Stored dataset items
------------------------------

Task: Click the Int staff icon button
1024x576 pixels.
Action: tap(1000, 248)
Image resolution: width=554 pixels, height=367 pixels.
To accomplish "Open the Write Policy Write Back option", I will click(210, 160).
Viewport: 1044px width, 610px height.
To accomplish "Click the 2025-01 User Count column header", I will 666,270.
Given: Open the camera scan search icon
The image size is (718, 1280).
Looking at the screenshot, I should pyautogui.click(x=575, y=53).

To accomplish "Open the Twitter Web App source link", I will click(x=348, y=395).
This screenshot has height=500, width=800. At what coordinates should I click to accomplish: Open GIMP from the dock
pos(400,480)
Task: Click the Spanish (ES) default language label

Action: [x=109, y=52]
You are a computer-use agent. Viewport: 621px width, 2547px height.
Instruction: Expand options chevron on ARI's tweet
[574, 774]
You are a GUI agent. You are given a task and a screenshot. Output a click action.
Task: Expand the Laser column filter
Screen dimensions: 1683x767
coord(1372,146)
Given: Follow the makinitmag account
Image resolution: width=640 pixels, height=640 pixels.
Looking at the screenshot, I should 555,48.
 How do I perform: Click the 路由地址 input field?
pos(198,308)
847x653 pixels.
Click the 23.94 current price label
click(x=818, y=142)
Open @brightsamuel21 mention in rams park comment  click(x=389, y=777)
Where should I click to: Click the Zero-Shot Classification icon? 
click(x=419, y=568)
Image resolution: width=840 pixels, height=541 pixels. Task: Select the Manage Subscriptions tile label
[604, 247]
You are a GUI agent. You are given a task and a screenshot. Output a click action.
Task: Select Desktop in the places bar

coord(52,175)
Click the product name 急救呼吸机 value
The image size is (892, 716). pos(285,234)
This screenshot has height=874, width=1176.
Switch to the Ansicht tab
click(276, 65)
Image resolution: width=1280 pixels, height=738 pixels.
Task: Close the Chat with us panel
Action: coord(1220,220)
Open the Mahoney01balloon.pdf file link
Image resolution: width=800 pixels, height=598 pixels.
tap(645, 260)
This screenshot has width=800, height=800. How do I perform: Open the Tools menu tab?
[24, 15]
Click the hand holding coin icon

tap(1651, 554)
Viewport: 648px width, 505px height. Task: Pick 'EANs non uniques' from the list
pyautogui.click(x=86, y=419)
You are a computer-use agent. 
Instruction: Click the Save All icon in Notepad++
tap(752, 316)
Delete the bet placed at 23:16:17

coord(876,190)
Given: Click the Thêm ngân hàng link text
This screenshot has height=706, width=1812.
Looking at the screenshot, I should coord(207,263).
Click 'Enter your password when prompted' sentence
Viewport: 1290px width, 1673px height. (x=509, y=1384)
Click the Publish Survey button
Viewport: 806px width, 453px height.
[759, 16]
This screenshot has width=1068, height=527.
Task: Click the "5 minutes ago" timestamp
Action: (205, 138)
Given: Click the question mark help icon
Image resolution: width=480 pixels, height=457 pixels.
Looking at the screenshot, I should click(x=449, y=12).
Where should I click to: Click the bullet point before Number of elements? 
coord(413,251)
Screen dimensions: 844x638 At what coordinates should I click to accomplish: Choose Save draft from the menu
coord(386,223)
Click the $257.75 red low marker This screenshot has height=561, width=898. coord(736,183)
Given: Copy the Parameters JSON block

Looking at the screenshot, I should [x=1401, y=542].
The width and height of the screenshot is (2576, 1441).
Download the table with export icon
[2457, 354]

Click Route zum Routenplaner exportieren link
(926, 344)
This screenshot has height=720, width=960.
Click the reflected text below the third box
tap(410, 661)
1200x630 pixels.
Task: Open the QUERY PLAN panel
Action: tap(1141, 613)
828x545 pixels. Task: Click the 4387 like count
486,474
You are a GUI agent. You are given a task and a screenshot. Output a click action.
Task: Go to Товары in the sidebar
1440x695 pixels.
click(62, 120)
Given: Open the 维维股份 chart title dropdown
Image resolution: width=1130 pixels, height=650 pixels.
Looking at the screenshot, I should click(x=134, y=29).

------------------------------

## Your task
Take the records above and return, word for word, only the lines that fall from the line with "Instruction: Expand options" to the line with "Open @brightsamuel21 mention", both of them included.

## Exercise response
Instruction: Expand options chevron on ARI's tweet
[574, 774]
You are a GUI agent. You are given a task and a screenshot. Output a click action.
Task: Expand the Laser column filter
Screen dimensions: 1683x767
coord(1372,146)
Given: Follow the makinitmag account
Image resolution: width=640 pixels, height=640 pixels.
Looking at the screenshot, I should 555,48.
 How do I perform: Click the 路由地址 input field?
pos(198,308)
847x653 pixels.
Click the 23.94 current price label
click(x=818, y=142)
Open @brightsamuel21 mention in rams park comment  click(x=389, y=777)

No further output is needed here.